Hasta ahí bien. Esperan en la
pizzería que probablemente Franz debía haber conocido antes, aunque yo nunca lo
vi y paso a menudo por aquí, y como él, espero. Aguardo a un plural del que
sólo conozco a un individual. Ellos esperan a algún amigo. Qué pasará después.
Sigo creyendo en la teoría de la mala suerte dentro de un marco genérico de
buenaventura.
Entonces, llegará el amigo con la
valija y se la entregará. Ellos terminarán la pizza, que el pizzero dejó caer
sobre la mesa. Franz come con la mano y Anette usa los cubiertos, él come
apurado y ella come más lentamente. Pero sigue intranquila, algo todavía la
aquieta, quizás piensa que el que les tiene que traer la valija se la ha
quedado. Llegará y ella se pondrá más tranquila. Franz me parece que nunca lo
estará, que siempre mirará por sobre su hombro. Esto es lo que piensa porque no
mirará por sobre su hombro mucho tiempo más. Pero sí se puede decir que lo hará
el resto de su vida.
Saldrán, se irán, serán felices
un rato, unos días, tres o cuatro, hasta fin de año. En fin de año, andando por
el pueblo, a las doce y pico, cuando el cielo nocturno se llena de cohetes y
fuegos artificiales, ocurrirá la tragedia. Un borracho dirá algo como: Los
imperios se desmoronan, las repúblicas se fundan, pero los locos continúan. Y Franz, mirando a Anette, aunque en ese
momento no sea Anette, y esté de suéter, porque es un diciembre inusualmente
frío, y sombrero de ala gris, responderá: Bravo, Mounsier Segalot, ¡Eso es
lucidez! Luego caminarán un largo rato hasta llegar a la plaza del pueblo,
donde seguirán mirando los cohetes. Sus manos siguen sucias, y ahora, sí, Franz
la toca como si fueran una pareja, pero pensará en el todo y en la nada y en si
el mundo se ha convertido en un sueño, o el sueño en mundo. Vivirá feliz, por
primera será feliz, pero mirará por sobre su hombro, buscando al marido de
Anette. Hasta que un disparo perdido le dará en la cabeza y lo matará instantáneamente.
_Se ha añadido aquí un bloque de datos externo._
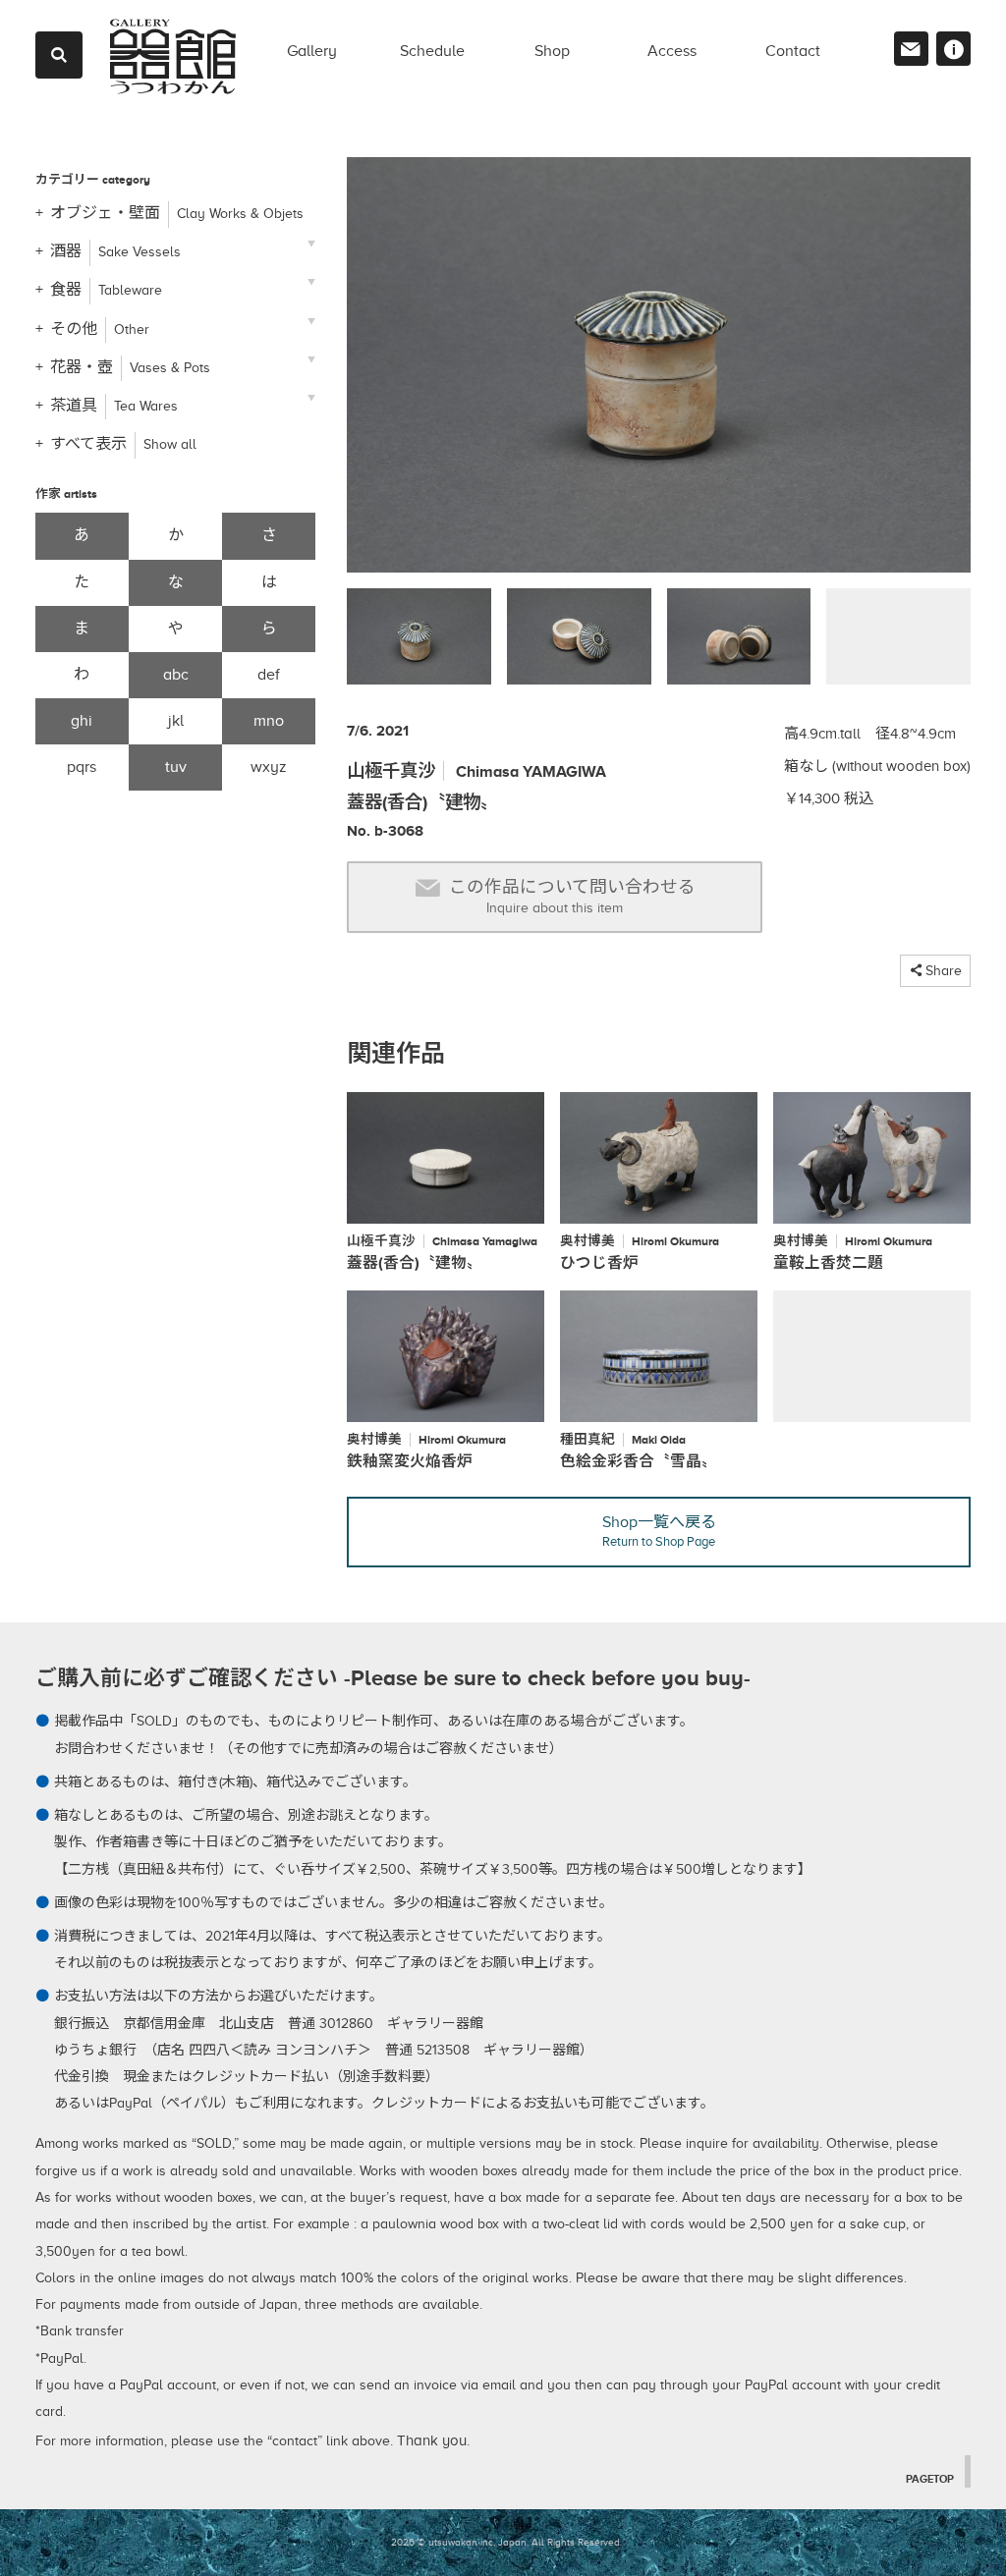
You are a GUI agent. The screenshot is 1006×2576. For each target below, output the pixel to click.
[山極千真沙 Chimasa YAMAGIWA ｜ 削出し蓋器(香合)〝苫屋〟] (658, 372)
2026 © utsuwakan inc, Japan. (460, 2542)
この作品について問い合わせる (572, 896)
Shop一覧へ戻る (659, 1531)
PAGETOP (930, 2479)
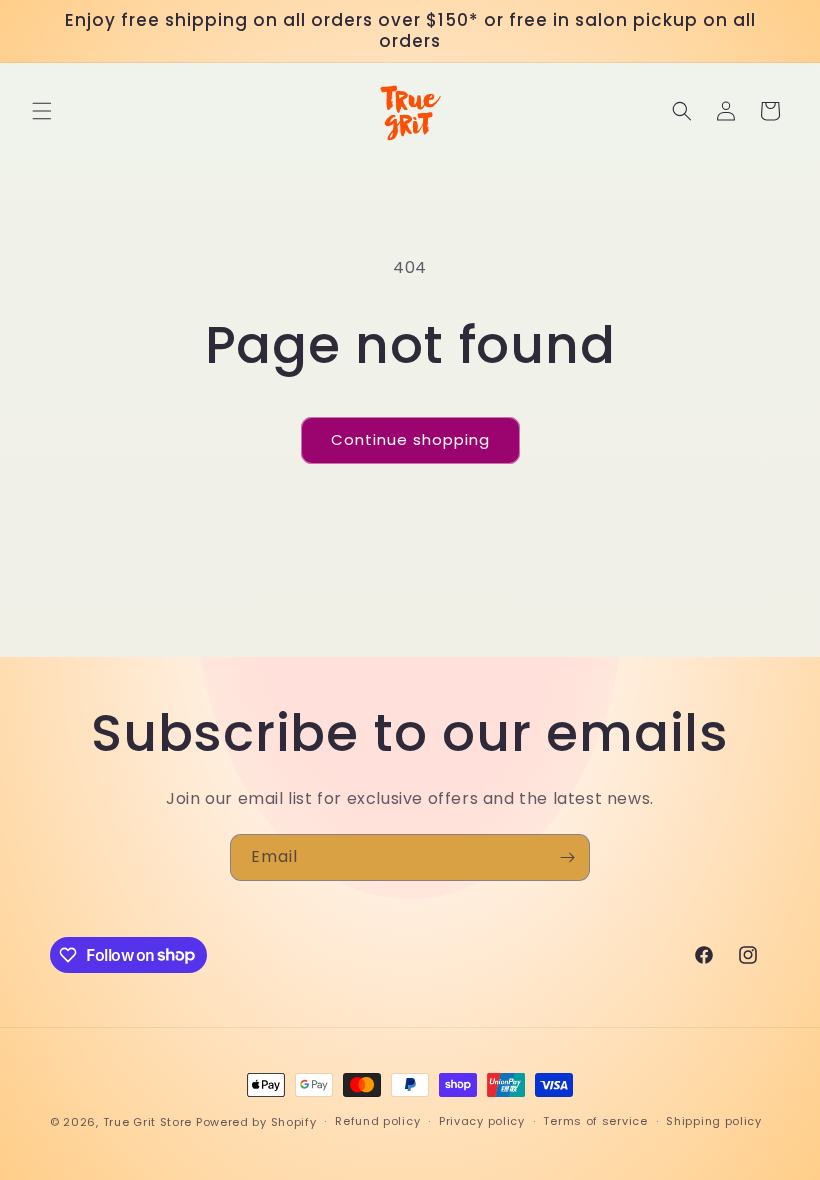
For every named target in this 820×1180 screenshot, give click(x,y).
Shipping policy (714, 1121)
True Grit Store (148, 1122)
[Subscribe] (567, 857)
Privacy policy (482, 1121)
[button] (42, 111)
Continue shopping (410, 439)
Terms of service (595, 1121)
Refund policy (377, 1121)
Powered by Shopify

Así la historia de Franz terminará, no así la de Anette, que tal vez, o tal vez
no, vuelva al lecho marital, y llore cada vez que vea las manos sucias de
pintura de alguno de los pintores que arreglan la casa de veraneo de la familia
de su marido.
Pero ahora comen pizza. Ella, Anette, todavía zapatea y el, mientras
come y toma cerveza, fuma. Y no llega nadie. Hasta que terminan y se limpian
con las servilletas de papel barato que sacaron de un servilletero de
Coca-Cola, y dejan junto a los restos de aceitunas y pan de pizza, las
servilletas aceitosas, transparente. Las manos llenas de pintura y aceite de
Franz esperan la cuenta, luego que ella haya rechazado el café. Ella paga. Y se
para. Se va. Él espera un rato, que parece largo, pero se va luego. Anette
cruza la calle y camina por la plaza, antes que la pierda de vista, él va muy
atrás. Franz camina con las manos en los bolsillos, lejano, y se sienta en la
parada a esperar el colectivo. Sólo lo pierdo cuando uno se para enfrente de él
y se va, y Franz ya no está. Desapareció como en una película.
Y Suaznabar no llega, ni siquiera sé quiénes son el plural de su oración,
si eran uno o muchos, si era su esposa o Wilmar, o los dos, o varios más. No sé
qué querían, no sé nada. Como nunca supe nada. Sólo que ahora son las diez de
la noche y ya me cansé de esperar y la cerveza está caliente. Así que me voy.